Businesses that don't meet their obligations under the SPF will face fines of up to $50 million.

New pathways for compensation

Individual consumers have borne much of the financial toll stemming from the rise in scams targeting Australians.

A 2023 study by the Australian Securities and Investments Commission (ASIC) found cases where major banks compensated or reimbursed scam victims were rare – customers themselves covered 96% of scam losses in the 2021–2022 financial year.

The federal government acknowledges there have been few avenues for scam victims to seek compensation, but says its framework will provide "clear and accessible" ways to do this.

The initiative promises to help consumers seek compensation in cases where an SPF-designated business hasn't met its obligations and the consumer has suffered a loss as a result.

If consumers feel a company hasn't satisfactorily resolved their complaint, they will have access to an external dispute resolution body

Designated companies will be required to have an "accessible and transparent" internal dispute resolution scheme where customers can raise concerns about the business's scam prevention efforts.

If consumers feel a company hasn't satisfactorily resolved their complaint, they will have access to an external dispute resolution body.

The Australian Financial Complaints Authority (AFCA) is expected to be the external organisation responsible for resolving disputes related to banks, telcos and social media platforms.

Under the SPF, it will be able to consider the actions of each business connected to a scam complaint, and award compensation to the victims, taking into consideration each business's proportionate responsibility for the loss.

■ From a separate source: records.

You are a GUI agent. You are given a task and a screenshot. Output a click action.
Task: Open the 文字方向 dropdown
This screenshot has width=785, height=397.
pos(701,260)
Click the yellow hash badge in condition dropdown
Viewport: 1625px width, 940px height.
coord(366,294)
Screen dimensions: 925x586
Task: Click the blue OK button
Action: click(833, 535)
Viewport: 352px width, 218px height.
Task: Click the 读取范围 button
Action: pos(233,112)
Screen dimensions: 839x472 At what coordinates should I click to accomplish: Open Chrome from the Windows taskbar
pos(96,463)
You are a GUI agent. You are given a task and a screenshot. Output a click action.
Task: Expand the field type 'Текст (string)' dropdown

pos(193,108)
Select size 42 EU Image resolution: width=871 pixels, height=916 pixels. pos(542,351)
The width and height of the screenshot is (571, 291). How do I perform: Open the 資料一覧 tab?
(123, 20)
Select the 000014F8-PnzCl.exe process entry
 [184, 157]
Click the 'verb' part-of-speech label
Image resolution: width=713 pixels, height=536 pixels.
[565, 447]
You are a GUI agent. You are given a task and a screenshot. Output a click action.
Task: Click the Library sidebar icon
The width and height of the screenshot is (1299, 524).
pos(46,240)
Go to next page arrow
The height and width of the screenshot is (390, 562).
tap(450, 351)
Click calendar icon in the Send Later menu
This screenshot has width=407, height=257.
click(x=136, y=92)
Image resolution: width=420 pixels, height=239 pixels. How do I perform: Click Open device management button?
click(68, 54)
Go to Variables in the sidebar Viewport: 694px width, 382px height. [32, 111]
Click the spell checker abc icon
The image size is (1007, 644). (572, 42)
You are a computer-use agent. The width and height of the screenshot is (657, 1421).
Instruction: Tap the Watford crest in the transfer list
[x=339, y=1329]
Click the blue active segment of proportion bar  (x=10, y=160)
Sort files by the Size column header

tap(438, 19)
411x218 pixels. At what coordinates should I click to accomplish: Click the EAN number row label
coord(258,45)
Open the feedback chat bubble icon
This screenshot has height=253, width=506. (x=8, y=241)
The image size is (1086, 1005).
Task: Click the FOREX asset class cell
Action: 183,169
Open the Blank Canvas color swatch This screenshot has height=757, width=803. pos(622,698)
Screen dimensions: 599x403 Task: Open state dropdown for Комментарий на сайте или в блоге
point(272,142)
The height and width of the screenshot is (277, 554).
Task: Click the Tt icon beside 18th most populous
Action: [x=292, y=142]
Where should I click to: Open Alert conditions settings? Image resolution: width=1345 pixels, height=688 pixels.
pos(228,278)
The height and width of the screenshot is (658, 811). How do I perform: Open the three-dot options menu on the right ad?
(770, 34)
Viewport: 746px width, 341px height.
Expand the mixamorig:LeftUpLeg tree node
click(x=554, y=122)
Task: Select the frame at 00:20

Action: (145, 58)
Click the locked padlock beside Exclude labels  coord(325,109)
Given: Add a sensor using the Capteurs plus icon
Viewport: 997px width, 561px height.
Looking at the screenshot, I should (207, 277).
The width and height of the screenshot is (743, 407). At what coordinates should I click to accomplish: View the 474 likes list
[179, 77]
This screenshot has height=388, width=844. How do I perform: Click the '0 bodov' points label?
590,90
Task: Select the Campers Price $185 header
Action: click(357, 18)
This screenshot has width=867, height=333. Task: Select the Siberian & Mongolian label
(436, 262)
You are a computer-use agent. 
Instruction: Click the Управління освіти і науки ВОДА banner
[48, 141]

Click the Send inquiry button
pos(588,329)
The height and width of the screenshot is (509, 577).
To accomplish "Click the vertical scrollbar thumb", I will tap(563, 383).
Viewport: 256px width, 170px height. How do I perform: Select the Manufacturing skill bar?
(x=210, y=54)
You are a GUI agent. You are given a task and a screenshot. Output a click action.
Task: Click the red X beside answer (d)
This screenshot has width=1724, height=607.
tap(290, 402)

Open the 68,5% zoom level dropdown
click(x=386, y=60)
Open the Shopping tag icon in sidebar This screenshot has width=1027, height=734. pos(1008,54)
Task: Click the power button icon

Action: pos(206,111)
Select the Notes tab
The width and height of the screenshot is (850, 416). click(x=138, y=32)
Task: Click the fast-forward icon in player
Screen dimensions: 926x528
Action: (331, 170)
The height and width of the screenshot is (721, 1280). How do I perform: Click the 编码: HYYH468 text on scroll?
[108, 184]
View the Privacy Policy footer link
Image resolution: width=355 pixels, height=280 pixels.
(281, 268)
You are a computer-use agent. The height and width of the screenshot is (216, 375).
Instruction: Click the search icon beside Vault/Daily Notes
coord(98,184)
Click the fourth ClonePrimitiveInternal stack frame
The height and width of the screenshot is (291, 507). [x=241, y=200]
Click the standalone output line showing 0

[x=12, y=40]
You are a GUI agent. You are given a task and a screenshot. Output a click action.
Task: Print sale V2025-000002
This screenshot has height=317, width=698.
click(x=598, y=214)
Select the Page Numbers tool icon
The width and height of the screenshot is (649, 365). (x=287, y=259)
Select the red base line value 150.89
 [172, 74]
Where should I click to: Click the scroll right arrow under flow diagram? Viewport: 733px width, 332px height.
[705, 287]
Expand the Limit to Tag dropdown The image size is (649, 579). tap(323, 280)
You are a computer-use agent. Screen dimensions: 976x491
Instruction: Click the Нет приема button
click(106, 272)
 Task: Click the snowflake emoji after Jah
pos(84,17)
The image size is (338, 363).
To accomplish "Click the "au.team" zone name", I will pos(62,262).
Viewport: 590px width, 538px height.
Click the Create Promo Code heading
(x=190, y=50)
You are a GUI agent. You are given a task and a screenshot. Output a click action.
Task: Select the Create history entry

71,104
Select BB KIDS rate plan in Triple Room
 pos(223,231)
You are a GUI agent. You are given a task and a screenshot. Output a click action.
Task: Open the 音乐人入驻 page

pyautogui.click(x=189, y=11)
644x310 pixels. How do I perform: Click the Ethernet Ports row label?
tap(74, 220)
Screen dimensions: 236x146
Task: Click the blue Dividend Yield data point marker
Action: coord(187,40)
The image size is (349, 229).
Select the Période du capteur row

CHOICE calls for more work to be done

CHOICE says while the SPF will "significantly improve" protections for consumers, the government should ensure they're implemented effectively.

"We must make sure consumers can enforce their rights and access compensation through a complaints process that is fair, straightforward and fast," says de Silva.

"The obligations set by the [sector-targeted] codes must also be strong and set a high standard for businesses, so consumers are protected regardless of which bank, telco or social media platform they use."